Goal of the exercise.
From the data underneath, reproduce exactly the stretch that begins at the line with "At what coordinates should I click to accomplish: Navigate" and ends after the line with "Given: Open 在线客服 support in toolbar".

Saved data entries:
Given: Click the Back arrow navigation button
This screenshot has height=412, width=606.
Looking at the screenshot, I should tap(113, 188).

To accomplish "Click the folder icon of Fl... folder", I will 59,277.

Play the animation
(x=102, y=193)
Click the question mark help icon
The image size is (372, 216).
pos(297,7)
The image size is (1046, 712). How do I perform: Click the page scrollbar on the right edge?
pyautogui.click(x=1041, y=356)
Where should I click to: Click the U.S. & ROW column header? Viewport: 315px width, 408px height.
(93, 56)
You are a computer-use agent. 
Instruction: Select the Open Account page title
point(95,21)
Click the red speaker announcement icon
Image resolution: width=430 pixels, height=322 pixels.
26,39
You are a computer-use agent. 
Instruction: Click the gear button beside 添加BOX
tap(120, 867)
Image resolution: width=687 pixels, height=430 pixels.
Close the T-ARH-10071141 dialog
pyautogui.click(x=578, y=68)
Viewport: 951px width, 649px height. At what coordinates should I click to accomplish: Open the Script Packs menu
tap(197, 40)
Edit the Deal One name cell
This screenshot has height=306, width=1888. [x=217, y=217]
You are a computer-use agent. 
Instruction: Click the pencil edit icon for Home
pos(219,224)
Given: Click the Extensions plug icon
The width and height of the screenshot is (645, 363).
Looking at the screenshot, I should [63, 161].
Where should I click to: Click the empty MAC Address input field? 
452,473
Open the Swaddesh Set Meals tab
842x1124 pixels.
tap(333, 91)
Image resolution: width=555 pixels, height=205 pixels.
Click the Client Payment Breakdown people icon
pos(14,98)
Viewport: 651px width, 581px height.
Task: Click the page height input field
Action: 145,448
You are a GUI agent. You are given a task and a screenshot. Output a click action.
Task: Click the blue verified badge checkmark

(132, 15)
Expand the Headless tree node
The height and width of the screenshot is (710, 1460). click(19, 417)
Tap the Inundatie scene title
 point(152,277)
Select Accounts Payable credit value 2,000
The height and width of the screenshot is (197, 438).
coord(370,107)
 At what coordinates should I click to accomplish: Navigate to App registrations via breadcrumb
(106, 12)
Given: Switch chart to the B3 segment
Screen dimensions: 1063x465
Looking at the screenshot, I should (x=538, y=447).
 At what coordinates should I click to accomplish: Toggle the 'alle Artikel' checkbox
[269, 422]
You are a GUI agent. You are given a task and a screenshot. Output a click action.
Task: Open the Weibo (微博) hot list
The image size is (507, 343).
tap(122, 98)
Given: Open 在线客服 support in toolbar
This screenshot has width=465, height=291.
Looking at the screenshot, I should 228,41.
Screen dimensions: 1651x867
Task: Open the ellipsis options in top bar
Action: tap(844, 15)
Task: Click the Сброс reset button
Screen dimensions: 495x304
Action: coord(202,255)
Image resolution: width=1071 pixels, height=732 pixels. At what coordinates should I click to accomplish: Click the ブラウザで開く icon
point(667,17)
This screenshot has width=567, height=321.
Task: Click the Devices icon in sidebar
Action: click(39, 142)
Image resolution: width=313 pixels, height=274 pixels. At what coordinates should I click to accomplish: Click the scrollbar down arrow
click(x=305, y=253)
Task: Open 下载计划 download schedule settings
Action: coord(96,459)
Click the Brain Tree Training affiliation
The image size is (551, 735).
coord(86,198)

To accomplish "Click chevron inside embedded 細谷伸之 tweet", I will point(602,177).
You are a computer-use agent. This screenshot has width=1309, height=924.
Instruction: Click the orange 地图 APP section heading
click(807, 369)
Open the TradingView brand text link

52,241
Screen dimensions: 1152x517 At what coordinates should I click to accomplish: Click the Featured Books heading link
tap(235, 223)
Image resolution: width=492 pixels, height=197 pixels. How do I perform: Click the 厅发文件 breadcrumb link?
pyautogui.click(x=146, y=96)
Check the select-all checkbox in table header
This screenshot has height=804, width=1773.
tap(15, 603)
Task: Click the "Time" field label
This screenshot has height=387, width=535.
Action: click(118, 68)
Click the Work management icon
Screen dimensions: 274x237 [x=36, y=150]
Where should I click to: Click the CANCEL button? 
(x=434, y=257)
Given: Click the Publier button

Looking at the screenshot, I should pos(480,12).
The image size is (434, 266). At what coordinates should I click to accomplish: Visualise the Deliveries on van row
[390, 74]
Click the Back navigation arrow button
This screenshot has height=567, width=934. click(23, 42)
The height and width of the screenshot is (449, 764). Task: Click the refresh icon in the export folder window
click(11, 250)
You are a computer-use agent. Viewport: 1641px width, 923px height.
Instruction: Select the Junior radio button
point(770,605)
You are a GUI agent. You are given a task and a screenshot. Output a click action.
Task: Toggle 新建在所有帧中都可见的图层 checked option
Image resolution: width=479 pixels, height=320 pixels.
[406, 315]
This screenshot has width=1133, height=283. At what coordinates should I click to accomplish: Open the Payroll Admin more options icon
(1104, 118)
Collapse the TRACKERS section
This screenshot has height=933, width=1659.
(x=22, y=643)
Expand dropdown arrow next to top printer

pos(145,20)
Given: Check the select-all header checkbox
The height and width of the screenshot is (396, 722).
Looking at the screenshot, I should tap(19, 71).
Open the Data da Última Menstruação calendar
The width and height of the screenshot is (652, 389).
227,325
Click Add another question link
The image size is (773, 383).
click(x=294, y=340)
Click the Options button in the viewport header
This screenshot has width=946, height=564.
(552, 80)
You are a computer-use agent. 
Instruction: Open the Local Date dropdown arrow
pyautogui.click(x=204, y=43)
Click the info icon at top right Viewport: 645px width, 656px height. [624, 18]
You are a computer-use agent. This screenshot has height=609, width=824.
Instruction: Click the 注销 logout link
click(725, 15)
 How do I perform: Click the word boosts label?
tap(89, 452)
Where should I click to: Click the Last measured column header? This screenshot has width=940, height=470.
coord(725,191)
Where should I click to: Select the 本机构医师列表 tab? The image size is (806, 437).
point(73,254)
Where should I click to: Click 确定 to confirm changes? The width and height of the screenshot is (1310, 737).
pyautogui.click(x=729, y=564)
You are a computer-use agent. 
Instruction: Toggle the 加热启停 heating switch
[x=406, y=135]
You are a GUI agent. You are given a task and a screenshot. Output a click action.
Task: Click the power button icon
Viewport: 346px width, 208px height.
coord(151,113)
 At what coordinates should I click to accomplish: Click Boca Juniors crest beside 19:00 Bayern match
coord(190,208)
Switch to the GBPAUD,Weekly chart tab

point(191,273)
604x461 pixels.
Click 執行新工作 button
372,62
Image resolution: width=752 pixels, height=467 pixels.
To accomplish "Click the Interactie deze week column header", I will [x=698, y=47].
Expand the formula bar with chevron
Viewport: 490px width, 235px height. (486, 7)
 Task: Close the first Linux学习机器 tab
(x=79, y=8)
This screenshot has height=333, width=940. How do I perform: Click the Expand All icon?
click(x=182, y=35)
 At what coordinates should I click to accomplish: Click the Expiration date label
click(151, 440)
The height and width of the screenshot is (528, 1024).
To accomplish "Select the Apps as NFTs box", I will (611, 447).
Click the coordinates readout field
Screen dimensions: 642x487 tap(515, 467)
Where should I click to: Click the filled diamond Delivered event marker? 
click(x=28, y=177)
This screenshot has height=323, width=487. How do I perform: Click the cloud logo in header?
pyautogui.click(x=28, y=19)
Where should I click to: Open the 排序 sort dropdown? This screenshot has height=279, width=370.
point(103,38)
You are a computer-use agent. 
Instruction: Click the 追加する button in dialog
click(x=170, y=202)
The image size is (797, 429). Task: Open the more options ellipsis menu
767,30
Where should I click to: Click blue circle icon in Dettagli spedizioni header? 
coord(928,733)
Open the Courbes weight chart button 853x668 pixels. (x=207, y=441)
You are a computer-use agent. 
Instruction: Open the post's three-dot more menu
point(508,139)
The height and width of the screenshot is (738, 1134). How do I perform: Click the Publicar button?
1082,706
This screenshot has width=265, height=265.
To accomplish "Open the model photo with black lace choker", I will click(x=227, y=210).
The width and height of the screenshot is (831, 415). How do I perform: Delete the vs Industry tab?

Written reply.
 At what coordinates should I click to accomplish: Navigate to App registrations via breadcrumb
(106, 12)
Given: Switch chart to the B3 segment
Screen dimensions: 1063x465
Looking at the screenshot, I should (x=538, y=447).
 At what coordinates should I click to accomplish: Toggle the 'alle Artikel' checkbox
[269, 422]
You are a GUI agent. You are given a task and a screenshot. Output a click action.
Task: Open the Weibo (微博) hot list
The image size is (507, 343).
tap(122, 98)
Given: Open 在线客服 support in toolbar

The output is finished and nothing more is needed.